OPENCLAW_DIAGNOSTICS=timeline \
OPENCLAW_DIAGNOSTICS_TIMELINE_PATH=/tmp/openclaw-timeline.jsonl \
openclaw gateway run

Or enable it in config:

{
  "diagnostics": {
    "flags": ["timeline"]
  }
}

The output path always comes from OPENCLAW_DIAGNOSTICS_TIMELINE_PATH, even when the flag itself is set in config; there is no config key for the path. When timeline is enabled only from config, the earliest config-loading spans are missing because OpenClaw has not read config yet; subsequent startup spans are captured normally.

OPENCLAW_DIAGNOSTICS=1, =all, and =* also enable the timeline, since they enable every flag. Prefer the scoped timeline flag when you only want the JSONL artifact and not every other diagnostics flag.

Event-loop delay samples in the timeline need one more opt-in beyond timeline: set OPENCLAW_DIAGNOSTICS_EVENT_LOOP=1 (or on/true/yes) on top of enabling the timeline.

Timeline records use the openclaw.diagnostics.v1 envelope and can include process ids, phase names, span names, durations, plugin ids, dependency counts, event-loop delay samples, provider operation names, child-process exit state, and startup error names/messages. Treat timeline files as local diagnostics artifacts; review before sharing them outside your machine.

Where logs go

Flags emit logs into the standard diagnostics log file. By default:

/tmp/openclaw/openclaw-YYYY-MM-DD.log

If you set logging.file, use that path instead. Logs are JSONL (one JSON object per line). Redaction still applies based on logging.redactSensitive. See Logging for the full log-path resolution, rotation, and redaction model.

Extract logs

Pick the latest log file:

ls -t /tmp/openclaw/openclaw-*.log | head -n 1

Filter for Telegram HTTP diagnostics:

rg "telegram http error" /tmp/openclaw/openclaw-*.log

Filter for Brave Search HTTP diagnostics:

rg "brave http" /tmp/openclaw/openclaw-*.log

Or tail while reproducing:

tail -f /tmp/openclaw/openclaw-$(date +%F).log | rg "telegram http error"
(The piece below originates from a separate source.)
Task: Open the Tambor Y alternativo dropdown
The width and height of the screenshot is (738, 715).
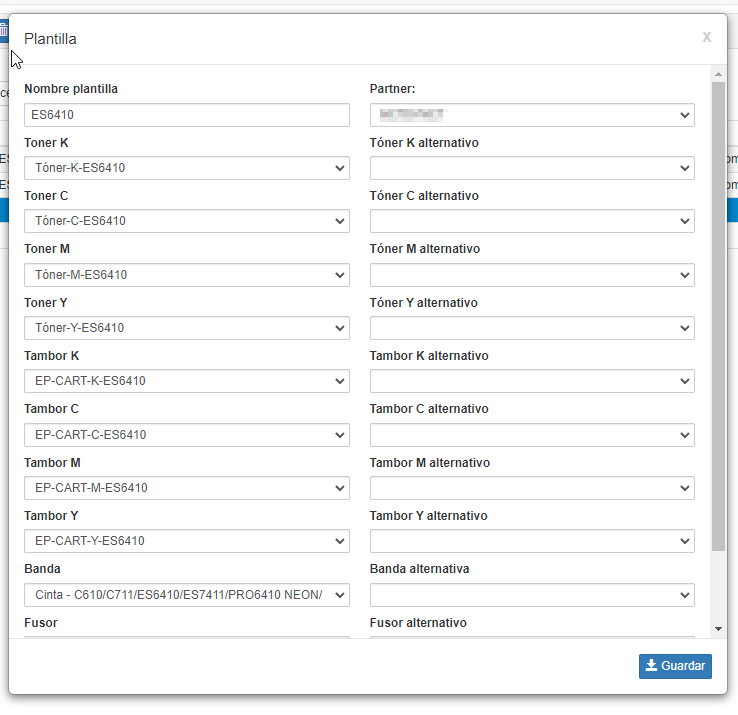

For remote gateways, use openclaw logs --follow instead (see /cli/logs).

Notes

  • If logging.level is set higher than warn, flag-gated logs may be suppressed. Default info is fine.
  • brave.http logs Brave Search request URLs/query params, response status/timing, and cache hit/miss/write events. It does not log the API key (sent as a request header) or response bodies, but search queries can be sensitive.
  • Flags are safe to leave enabled; they only affect log volume for the specific subsystem.
  • Use /logging to change log destinations, levels, and redaction.